Immigrants face slightly more opportunities than obstacles for societal integration in Chile, which scores 53 on the 100-point MIPEX scale (MIPEX 56 average scor eis 49). Chile’s integration policies are similar to other Latin American countries but less advanced than in Argentina and Brazil.
Chile’s approach to integration is classified by MIPEX as ‘equality on paper’ only. Immigrants in Chile enjoy basic rights and half-way favourable long-term security, but they do not enjoy equal opportunities. Although immigrants in Chile enjoy overall halfway favourable policies, major obstacles emerge for immigrants in the labour market, education and political participation.
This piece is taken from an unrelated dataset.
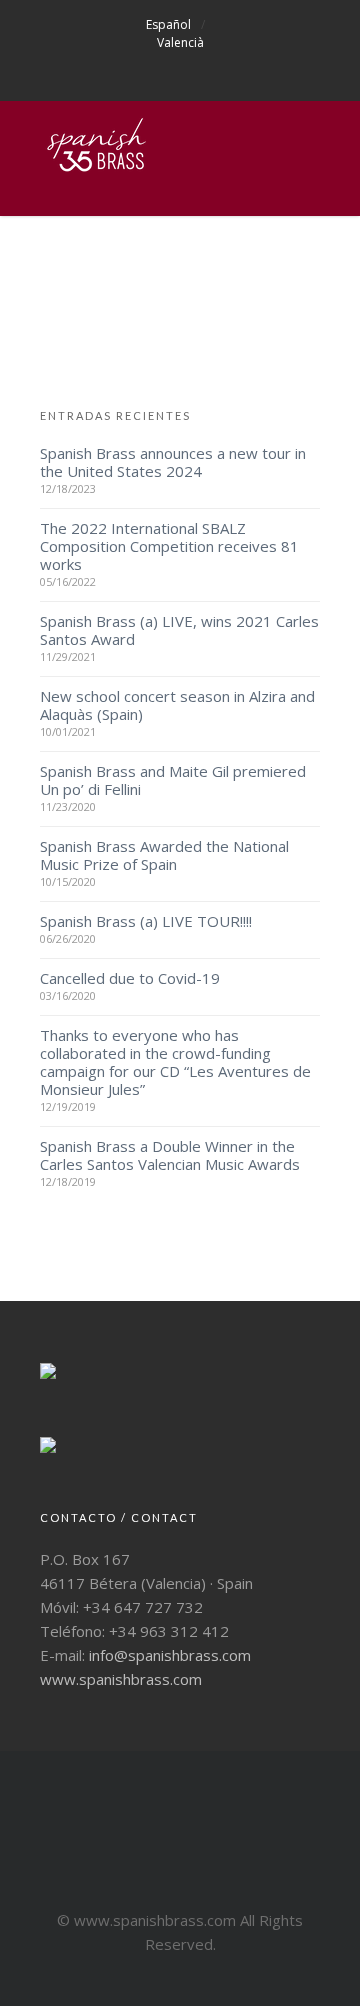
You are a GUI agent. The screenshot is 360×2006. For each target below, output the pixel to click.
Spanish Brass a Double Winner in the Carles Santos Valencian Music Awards (170, 1155)
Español (168, 24)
A country’s approach to integration matters because policies influence whether or not integration works as a two-way process. The way that governments treat immigrants strongly influences how well immigrants and the public interact and think of each other. Drawing on 130 independent scientific studies using MIPEX, integration policies emerge as one of the strongest factors shaping not only the public’s willingness to accept and interact with immigrants, but also immigrants’ own attitudes, belonging, participation and even health in their new home country.
Chile’s current policies encourage the public to see immigrants as equals. Internationally, the ‘Top Ten’ MIPEX countries treat immigrants not only as equals, but also as neighbours and potential citizens, and invest in integration as a two-way process for society.
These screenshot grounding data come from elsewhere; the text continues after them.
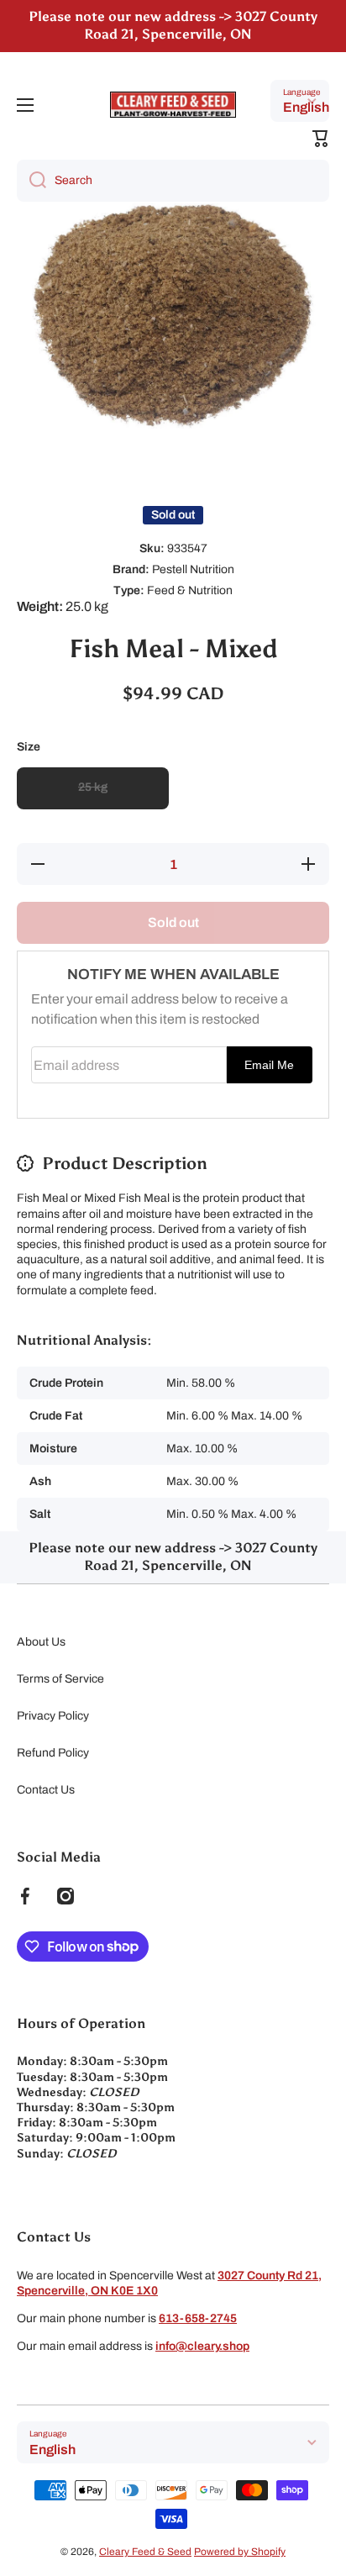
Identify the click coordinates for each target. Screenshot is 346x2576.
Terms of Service (60, 1679)
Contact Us (46, 1789)
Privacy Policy (53, 1715)
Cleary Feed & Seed (145, 2552)
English (306, 107)
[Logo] (173, 105)
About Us (41, 1642)
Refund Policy (53, 1752)
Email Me (269, 1065)
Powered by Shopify (240, 2552)
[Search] (31, 181)
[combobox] (173, 181)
- Labour market mobility: Slightly unfavourable: Immigrants face several restrictions to enter the labour market and receive little general or targeted support to improve their skills and job prospects.
- Family reunification: Halfway favourable: Sponsors who can cover the costs of their family can immediately apply to reunite, but face uncertainty due to the highly discretionary process and their family’s insecure status, with no right to autonomous residence permit.
- Education: Unfavourable: Immigrants face major obstacles and little-to-no support in the education system. Well-developed targeted policies help all pupils to feel safe and at home at school and help vulnerable groups to achieve and progress into higher education.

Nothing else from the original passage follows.